That's a very good story, and a lesson as well.

I think that some people are so afraid of what others will think of them, that they just won't link in. Maybe she had some bad experiences in her lifetime with female friendships, or relationships in general.
Perhaps the only time she got attention was from men, and so her willingness to say hi to your husband and not to you, to her, seemed natural.

Anyway, there's a good lesson. Saying hello costs nothing. Even if it's not returned, at least you've said it.

Mary Witzl said...

I tend to get along better with women than I do with men, possibly because I was close to my mother and have two sisters but no brothers, so it is hard for me to understand women who are more comfortable with men than with women. This woman was always so perfectly groomed and flawlessly made up that she struck us as a woman who lives to make herself an icon for men to worship; a mother, but one who managed to make all of us plain old mortals feel inferior.

In fact, I think she'd probably have blown me off if I had made a point of trying to get to know her, but I still wish I'd tried.

Eryl Shields said...

I am snobbish mommy! without the suits and heels. It comes from shyness. It takes several 'hellos' for me to be able to say it first, I always worry that I won't be remembered. Actually I'm much better now, but I remember the agony of being the only mother in the playground on her own. Wondering how all the other mothers got to know each other. My break finally came when one of Bob's class-mates 'borrowed' his favourite toy car and Bob insisted on tailing him all the way home. And, fortunately, Stevie had decided to leave work early and met us half-way. He then spoke to the child's mother and we became friends. She knew everyone and so introduced me. We've been friends ever since.

I suspect that your snobbish mommy wore stylish clothes in an attempt to make herself look more interesting. Hoping that that would make people talk to her. Crikey, hope that hasn't made you feel bad. We can all learn from our mistakes so making them can be a good thing.

eg(scotland) said...

That's a difficult situation and often it's only with hindsight that we really wish we'd made more effort. Maybe if she'd just given you a little something - a smile or an acknowledgement of some sort then it might have given you an in. But she didn't, so you shouldn't be too hard on yourself.

EG

Brian said...

I grin , or nod , and say hello to all passers by -- or to all I myself am passing by. Rarely get a brush off-- be the recipient of my inanity Asian , Oz , generally European or whatever . Maybe I look harmless .

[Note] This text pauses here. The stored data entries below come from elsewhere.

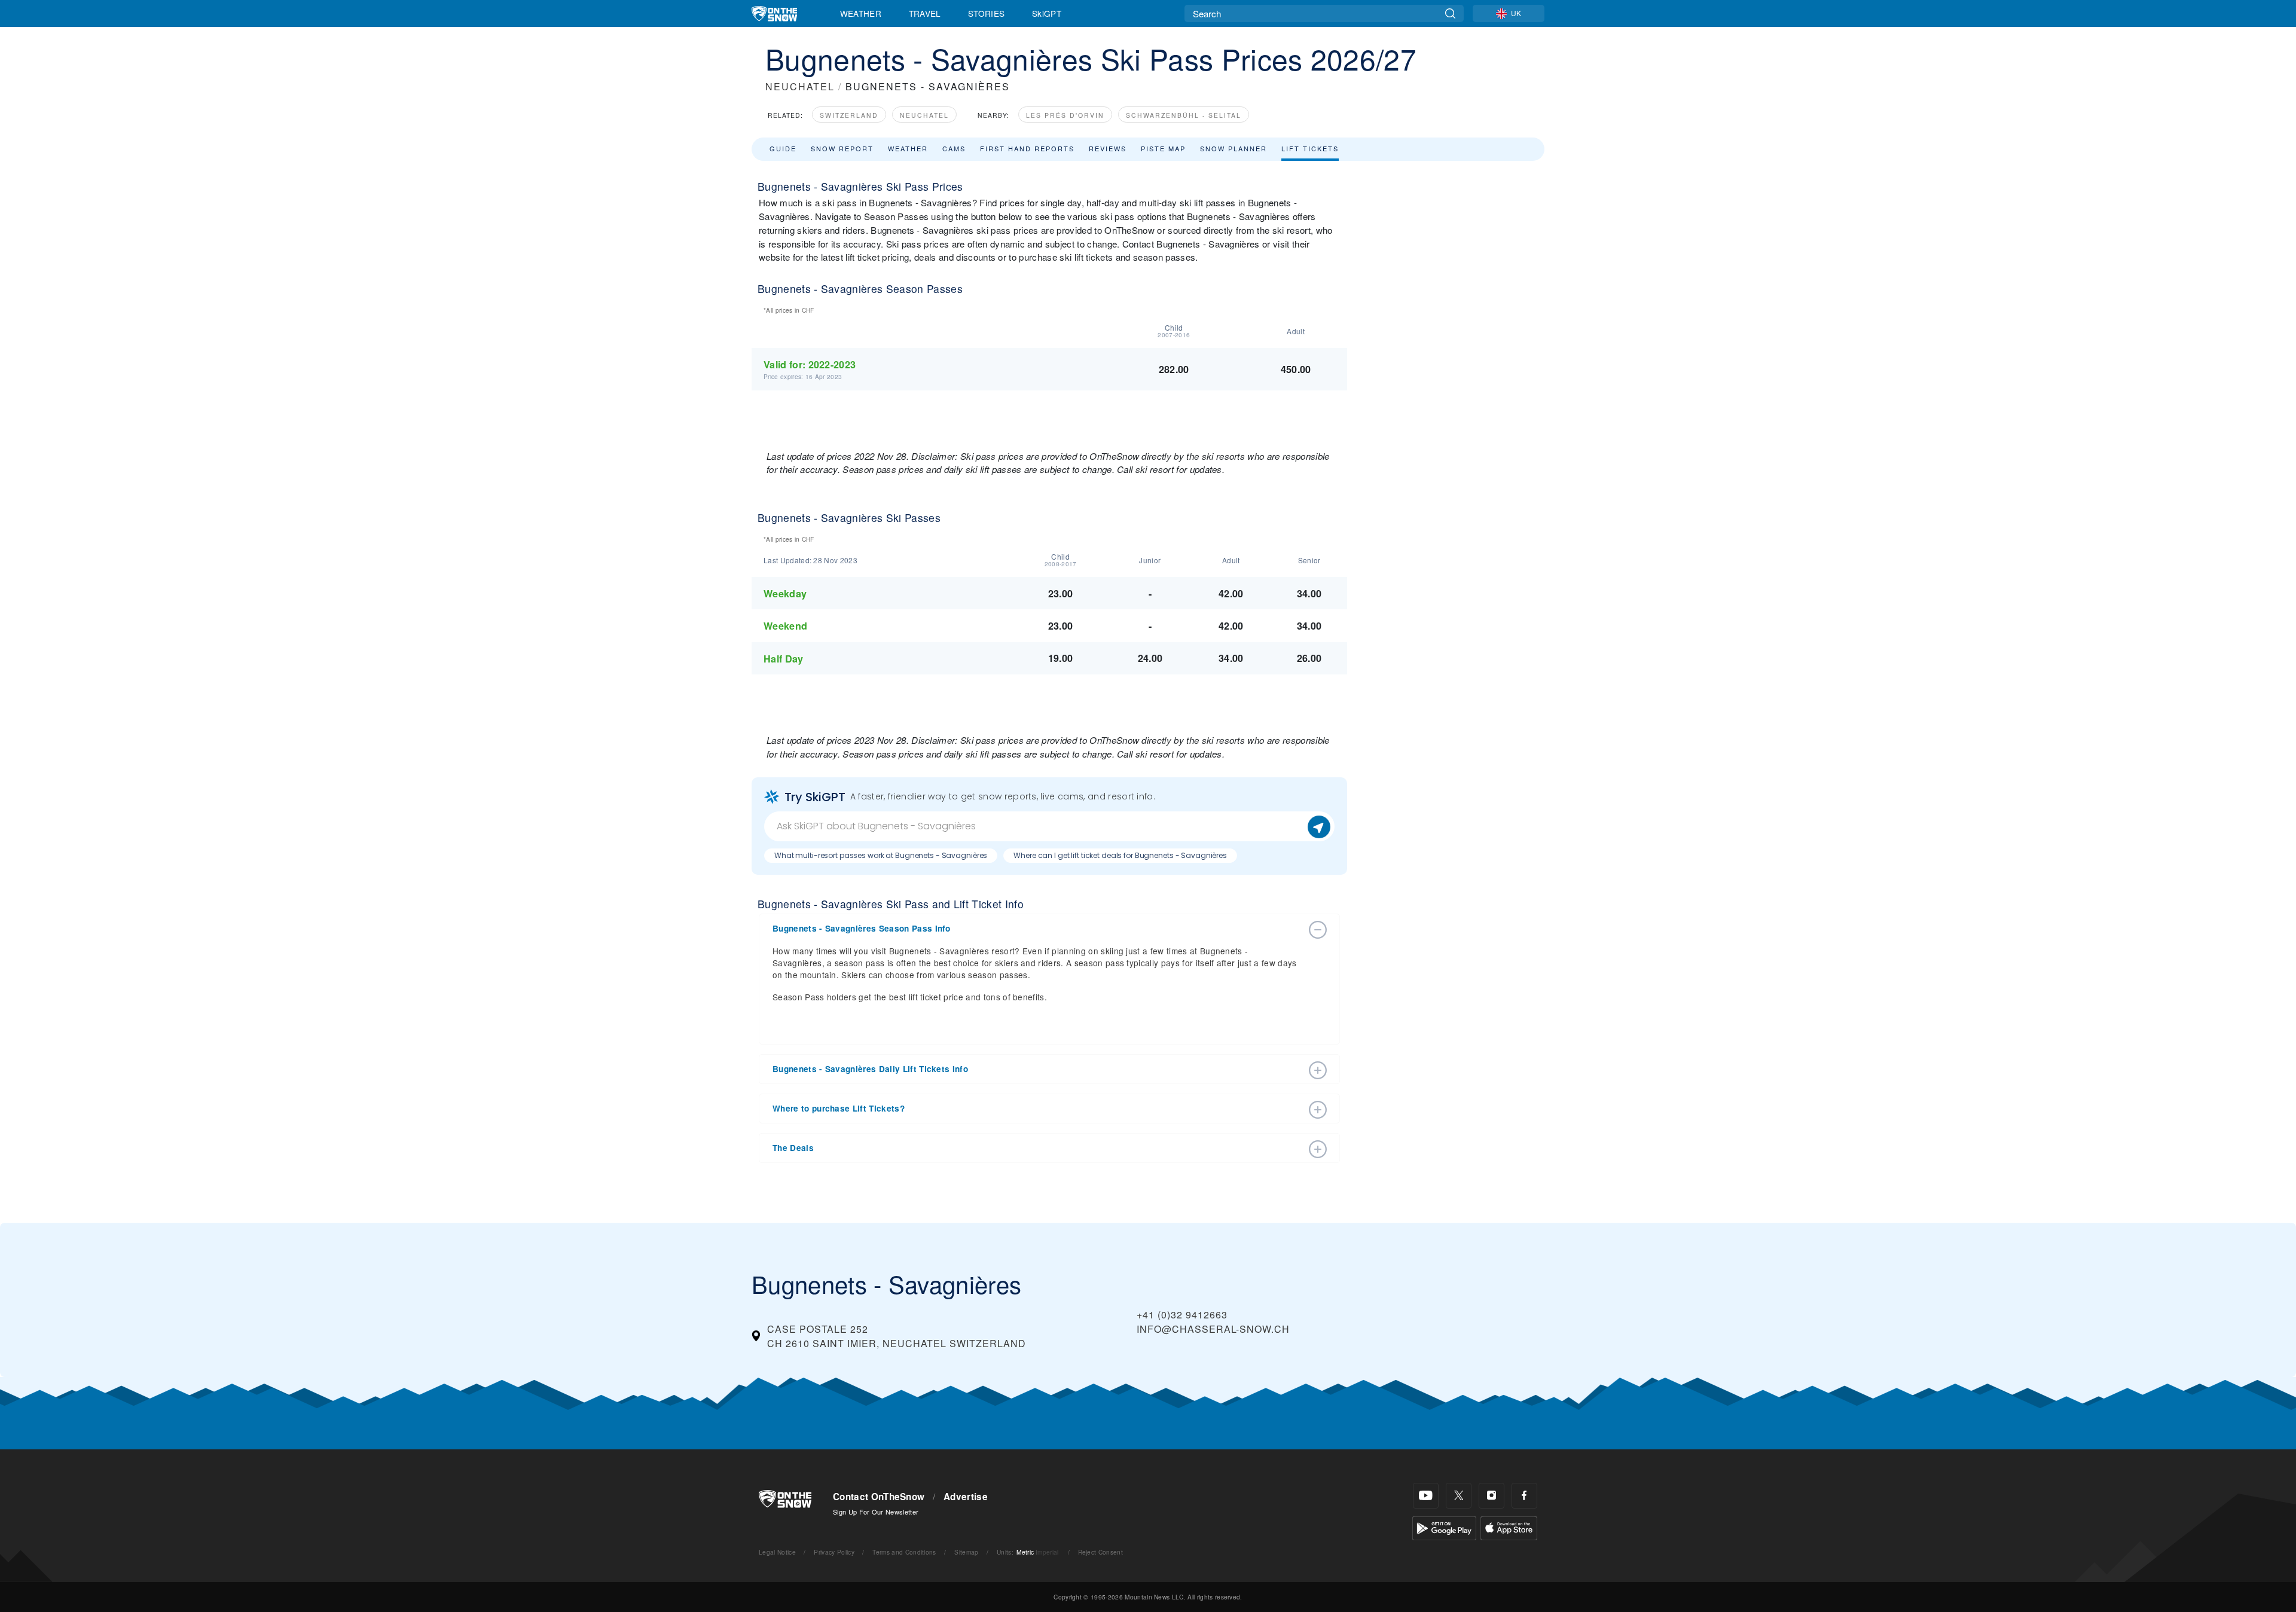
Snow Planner (1233, 148)
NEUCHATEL (800, 86)
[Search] (1450, 13)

I do remember the absolute shit of a Principal of the college I was working at snapping at me once when I greeted him in passing -- but as I said , he was a real shit anyway .

And I got my own back , vengeful sod that I am , in other ways .

Fun it was , too

patterjack

Mary Witzl said...

Eryl -- I've been in Snobbish Mommy's situation, too, and you are right: when you are shy, it can be so hard to fit in that you come off as looking aloof and stand-offish. I now can see that this might have been the situation with the Snobbish Mommy. There was another mother in the area who really was pathologically shy, as was her husband, but she wore Peter Pan collars and schoolgirl skirts, so we judged her less harshly. Having children is usually one way to fit in as it automatically gives you a common focus, but it didn't work for this mother. And there is nothing like hindsight for helping you see a situation more clearly.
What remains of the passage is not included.